Anonymous wrote:Anonymous wrote:
Eh, we are exchanging anecdotes, I don't see now yours is any more valid than mine. I fancy myself to be of at least average intelligence. I find people interesting if they have strong well supported opinions.
most people in academia have strong well supported opinions. the problem is they are all the same. there is an increible amount of conformity and a good dose of snobbery. I am taking about social science and humanities; sciences could maybe be a little better.
Anonymous wrote:Anonymous wrote:Anonymous wrote:Anonymous wrote:Anonymous wrote:Anonymous wrote:Anonymous wrote:I am a tenured prof in the humanities in the DC area, and I make close to $100K. The benefits are autonomy (in terms of research and how I spend my time outside of the classroom), excellent work environment, and of course, life-time employment. I also benefit from a college tuition exchange program and free tuition for my children at my university. Social benefits include being the only non-lawyer at many parties in DC. I pay for our family's health insurance, which isn't cheap, but still cheaper than my spouse's. Fortunately, DH is in a much more lucrative field, but less stable, so it works out.
I have a tenured professor friend on the east coast. He confided in me that his pay wasn't very grand, something like $150k a year, but his wife is in finance and brings home major bank. He as a lot of opportunities to travel for conferences, board meetings, and etc. His social media page is filled with travel pictures all over the Americas and Europe. Every other week, he is having a 10 course meal with a nice bottle of wine somewhere exotic. He has more culture than all of my other friends combined. He is the smartest man I know from a raw intelligence point of view. He is also the smartest man I know from a life-enjoyment point of view.
He is smart because he married rich.
this. I don't know what the PP thinks this guy's example shows beyond that anyone can have a passion job and still have a luxurious lifestyle if they marry rich.

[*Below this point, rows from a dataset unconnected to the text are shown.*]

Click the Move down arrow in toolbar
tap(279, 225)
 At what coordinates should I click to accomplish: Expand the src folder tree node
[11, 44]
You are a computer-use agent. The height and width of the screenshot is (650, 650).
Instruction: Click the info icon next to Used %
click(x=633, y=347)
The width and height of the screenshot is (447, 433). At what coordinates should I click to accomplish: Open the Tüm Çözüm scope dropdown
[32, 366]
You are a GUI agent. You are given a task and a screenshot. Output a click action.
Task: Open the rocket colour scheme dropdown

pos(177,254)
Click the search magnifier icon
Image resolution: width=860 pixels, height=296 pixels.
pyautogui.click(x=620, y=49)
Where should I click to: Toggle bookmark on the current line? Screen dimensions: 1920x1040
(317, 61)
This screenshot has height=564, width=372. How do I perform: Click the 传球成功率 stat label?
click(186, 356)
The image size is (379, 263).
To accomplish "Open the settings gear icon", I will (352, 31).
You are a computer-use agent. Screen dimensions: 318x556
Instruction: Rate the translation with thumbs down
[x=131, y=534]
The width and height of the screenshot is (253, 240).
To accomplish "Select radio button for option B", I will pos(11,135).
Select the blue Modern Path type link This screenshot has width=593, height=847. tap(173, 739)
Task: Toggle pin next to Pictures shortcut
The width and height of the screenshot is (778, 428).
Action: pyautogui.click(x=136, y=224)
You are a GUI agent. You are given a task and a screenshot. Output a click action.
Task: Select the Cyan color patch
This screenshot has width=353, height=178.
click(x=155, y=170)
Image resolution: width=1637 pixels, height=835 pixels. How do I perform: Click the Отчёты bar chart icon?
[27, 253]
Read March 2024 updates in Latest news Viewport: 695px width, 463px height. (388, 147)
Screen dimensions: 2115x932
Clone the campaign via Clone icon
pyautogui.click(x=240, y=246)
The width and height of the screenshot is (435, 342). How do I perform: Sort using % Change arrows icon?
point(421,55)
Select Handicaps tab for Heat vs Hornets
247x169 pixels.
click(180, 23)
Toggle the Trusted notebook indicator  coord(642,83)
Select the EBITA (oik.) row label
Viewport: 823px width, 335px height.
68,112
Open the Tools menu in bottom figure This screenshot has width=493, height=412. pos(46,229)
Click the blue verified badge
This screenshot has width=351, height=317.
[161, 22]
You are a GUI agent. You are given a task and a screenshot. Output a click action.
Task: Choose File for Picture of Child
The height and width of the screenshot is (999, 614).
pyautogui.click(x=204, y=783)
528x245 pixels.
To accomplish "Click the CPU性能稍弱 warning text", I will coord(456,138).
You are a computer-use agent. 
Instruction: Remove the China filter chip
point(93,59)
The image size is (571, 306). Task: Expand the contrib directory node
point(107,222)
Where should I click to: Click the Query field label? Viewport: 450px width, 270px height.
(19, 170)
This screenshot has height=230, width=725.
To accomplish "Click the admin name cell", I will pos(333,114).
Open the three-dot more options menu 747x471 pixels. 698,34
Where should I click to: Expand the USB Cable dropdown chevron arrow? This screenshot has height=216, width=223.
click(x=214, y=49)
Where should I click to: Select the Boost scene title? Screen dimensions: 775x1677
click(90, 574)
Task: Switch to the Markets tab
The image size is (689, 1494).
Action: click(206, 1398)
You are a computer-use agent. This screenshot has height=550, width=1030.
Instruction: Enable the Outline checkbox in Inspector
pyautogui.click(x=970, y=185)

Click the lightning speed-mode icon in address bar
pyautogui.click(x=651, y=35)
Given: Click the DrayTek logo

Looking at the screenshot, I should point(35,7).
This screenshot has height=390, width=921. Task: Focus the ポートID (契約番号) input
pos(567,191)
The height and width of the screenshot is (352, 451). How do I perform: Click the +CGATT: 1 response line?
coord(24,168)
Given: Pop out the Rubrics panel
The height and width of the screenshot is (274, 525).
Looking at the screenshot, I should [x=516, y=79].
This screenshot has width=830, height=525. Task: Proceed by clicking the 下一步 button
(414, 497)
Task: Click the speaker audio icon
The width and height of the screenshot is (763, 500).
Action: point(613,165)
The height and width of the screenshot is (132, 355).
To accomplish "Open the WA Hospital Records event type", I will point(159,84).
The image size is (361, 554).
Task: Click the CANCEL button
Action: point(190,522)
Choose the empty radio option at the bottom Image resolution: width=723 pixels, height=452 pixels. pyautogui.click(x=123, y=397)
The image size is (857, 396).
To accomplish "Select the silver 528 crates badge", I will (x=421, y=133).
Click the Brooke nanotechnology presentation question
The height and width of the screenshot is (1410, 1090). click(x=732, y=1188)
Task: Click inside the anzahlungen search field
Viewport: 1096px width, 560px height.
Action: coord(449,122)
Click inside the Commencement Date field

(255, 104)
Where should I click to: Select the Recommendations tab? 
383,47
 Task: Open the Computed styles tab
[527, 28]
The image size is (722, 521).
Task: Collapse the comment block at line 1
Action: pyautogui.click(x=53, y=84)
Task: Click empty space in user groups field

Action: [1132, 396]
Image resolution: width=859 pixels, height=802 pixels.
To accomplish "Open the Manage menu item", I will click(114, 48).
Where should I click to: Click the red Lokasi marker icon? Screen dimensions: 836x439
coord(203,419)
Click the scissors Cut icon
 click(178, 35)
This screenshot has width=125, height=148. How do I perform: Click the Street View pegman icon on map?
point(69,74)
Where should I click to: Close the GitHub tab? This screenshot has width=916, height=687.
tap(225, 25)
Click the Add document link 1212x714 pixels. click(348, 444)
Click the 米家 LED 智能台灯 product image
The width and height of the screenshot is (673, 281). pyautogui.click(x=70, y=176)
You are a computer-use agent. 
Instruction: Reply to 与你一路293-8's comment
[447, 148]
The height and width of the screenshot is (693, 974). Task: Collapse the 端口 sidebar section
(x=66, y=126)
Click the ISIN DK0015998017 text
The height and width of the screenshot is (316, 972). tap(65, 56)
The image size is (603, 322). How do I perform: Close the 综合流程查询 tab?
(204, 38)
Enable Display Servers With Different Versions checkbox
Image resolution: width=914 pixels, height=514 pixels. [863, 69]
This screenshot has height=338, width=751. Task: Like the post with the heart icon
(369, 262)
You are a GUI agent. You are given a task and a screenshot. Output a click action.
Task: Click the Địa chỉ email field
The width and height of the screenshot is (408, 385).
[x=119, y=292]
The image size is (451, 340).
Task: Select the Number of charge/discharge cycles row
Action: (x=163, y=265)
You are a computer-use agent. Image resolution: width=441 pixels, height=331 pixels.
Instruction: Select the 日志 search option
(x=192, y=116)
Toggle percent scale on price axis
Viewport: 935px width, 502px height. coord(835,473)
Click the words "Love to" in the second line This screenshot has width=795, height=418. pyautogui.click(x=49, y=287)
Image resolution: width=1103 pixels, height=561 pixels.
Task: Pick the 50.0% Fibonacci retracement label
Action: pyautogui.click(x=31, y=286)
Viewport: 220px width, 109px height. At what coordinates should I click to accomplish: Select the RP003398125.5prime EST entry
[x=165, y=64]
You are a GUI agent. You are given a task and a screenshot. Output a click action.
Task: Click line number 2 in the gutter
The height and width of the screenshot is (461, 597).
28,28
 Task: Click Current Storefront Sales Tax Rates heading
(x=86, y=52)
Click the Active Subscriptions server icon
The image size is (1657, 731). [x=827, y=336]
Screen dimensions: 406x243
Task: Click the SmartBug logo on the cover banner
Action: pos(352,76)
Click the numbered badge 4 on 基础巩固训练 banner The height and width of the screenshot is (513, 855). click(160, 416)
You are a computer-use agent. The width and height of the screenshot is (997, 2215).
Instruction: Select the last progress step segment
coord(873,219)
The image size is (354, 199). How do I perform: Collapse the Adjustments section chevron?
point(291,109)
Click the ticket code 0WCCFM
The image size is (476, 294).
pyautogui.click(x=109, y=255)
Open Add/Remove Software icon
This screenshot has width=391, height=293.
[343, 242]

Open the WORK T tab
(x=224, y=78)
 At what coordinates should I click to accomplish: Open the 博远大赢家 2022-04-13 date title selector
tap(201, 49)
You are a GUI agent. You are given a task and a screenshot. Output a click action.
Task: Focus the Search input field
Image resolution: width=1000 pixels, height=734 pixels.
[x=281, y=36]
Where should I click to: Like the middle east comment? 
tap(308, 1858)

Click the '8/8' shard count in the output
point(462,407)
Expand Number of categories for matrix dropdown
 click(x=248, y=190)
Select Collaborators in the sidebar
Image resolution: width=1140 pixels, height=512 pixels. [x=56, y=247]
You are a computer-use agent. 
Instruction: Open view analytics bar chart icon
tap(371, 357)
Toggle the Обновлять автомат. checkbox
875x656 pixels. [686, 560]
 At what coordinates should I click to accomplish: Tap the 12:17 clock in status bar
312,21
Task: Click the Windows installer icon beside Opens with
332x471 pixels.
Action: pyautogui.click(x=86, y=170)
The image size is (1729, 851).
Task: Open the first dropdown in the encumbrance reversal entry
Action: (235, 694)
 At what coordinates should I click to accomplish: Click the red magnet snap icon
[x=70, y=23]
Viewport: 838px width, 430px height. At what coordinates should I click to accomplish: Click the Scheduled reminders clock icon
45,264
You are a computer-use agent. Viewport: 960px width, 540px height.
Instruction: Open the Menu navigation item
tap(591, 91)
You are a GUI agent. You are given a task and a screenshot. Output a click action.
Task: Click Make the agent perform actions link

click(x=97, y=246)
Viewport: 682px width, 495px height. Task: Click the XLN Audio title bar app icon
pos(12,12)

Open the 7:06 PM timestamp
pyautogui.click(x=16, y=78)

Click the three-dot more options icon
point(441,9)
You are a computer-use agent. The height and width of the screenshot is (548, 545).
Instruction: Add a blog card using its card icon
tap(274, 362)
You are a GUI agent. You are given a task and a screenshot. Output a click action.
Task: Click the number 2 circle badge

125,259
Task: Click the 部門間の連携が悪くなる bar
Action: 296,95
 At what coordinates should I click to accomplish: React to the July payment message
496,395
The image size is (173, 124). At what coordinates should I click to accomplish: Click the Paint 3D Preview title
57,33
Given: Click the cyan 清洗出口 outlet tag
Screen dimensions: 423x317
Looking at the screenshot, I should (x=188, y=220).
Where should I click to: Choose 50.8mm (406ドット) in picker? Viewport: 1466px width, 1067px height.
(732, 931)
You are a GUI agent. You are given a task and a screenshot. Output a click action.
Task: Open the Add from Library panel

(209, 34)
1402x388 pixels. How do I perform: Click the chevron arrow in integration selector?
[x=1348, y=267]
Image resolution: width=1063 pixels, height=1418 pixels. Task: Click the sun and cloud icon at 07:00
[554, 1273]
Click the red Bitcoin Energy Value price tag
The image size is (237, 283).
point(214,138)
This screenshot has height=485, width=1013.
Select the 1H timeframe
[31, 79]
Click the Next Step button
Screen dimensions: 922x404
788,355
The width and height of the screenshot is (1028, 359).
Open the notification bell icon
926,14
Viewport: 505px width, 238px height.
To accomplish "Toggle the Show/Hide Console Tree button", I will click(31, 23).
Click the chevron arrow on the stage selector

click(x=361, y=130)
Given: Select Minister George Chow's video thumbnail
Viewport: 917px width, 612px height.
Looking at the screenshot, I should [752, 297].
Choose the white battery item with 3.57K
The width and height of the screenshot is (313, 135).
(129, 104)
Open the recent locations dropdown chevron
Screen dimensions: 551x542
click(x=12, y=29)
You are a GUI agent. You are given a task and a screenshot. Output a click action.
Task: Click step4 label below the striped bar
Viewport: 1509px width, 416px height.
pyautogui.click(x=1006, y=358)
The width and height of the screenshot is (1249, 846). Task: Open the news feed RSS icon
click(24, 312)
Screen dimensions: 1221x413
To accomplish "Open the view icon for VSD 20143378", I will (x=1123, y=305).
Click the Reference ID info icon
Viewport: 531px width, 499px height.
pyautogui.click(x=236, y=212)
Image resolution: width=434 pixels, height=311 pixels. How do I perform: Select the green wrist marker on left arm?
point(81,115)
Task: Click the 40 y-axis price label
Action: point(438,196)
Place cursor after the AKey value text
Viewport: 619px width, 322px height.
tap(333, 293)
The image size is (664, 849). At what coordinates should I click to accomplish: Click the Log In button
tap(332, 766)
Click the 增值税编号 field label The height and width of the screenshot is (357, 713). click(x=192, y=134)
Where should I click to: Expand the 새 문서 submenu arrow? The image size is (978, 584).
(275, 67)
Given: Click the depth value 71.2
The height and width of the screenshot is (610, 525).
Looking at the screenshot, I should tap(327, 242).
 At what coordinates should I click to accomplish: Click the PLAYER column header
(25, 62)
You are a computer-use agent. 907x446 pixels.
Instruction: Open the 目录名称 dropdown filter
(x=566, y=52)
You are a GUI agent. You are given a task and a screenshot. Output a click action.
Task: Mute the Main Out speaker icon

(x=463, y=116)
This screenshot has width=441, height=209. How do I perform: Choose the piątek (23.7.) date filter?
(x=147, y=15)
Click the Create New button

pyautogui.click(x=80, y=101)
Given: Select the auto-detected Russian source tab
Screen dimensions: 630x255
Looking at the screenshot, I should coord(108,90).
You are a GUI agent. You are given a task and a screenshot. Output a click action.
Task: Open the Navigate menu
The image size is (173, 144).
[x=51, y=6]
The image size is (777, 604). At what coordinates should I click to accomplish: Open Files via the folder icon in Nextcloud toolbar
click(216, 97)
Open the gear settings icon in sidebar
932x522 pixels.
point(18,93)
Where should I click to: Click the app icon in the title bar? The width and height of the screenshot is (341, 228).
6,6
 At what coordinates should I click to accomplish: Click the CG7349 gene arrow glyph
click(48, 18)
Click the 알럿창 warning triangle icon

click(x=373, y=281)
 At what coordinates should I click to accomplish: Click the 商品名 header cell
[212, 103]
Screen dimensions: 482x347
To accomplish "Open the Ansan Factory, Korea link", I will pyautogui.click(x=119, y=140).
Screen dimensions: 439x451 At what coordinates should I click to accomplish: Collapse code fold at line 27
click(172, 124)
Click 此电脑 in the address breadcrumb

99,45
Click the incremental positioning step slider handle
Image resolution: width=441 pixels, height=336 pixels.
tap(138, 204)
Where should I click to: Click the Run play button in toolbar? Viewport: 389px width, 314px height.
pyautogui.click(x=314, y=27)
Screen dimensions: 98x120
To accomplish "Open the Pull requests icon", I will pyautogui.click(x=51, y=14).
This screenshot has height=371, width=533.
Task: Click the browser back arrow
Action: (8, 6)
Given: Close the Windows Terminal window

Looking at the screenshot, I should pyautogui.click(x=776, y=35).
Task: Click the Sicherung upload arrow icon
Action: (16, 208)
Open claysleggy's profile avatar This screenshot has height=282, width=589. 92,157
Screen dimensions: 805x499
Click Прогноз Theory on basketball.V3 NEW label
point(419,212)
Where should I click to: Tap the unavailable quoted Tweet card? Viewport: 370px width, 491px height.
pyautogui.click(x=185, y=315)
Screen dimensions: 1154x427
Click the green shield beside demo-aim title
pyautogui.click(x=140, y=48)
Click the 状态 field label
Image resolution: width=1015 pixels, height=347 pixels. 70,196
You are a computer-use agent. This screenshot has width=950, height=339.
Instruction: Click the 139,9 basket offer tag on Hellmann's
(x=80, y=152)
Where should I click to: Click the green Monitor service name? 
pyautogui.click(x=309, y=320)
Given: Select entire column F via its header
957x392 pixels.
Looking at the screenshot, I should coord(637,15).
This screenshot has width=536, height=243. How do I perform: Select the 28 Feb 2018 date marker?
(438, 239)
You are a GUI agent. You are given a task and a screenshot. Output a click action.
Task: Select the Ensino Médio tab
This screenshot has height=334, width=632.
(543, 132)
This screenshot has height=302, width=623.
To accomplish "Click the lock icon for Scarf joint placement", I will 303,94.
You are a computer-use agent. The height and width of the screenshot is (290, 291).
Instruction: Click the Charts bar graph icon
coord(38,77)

PP here. He will be traveling even if he didn't marry rich. His trips abroad are paid for by the school or whatever organization paid for him to be in attendance. Sure, if he wasn't married to an investment banker, he may have a smaller apartment in Jersey rather than a condo in Manhattan, but none of the stuff he shares on facebook shows off his personal wealth, which I know is substantial only in so far as I've known him all my life and we are quite close. What he has, money can't buy, as I can ably demonstrate if you happen to be the third person in the same room listening to our conversation.
you seem very easily impressed. i have spent my whole life around top notch academics. most of them are not very nteresting.
Eh, we are exchanging anecdotes, I don't see now yours is any more valid than mine. I fancy myself to be of at least average intelligence. I find people interesting if they have strong well supported opinions.
Anonymous wrote:Anonymous wrote:Anonymous wrote:Anonymous wrote:Anonymous wrote:Anonymous wrote:I am a tenured prof in the humanities in the DC area, and I make close to $100K. The benefits are autonomy (in terms of research and how I spend my time outside of the classroom), excellent work environment, and of course, life-time employment. I also benefit from a college tuition exchange program and free tuition for my children at my university. Social benefits include being the only non-lawyer at many parties in DC. I pay for our family's health insurance, which isn't cheap, but still cheaper than my spouse's. Fortunately, DH is in a much more lucrative field, but less stable, so it works out.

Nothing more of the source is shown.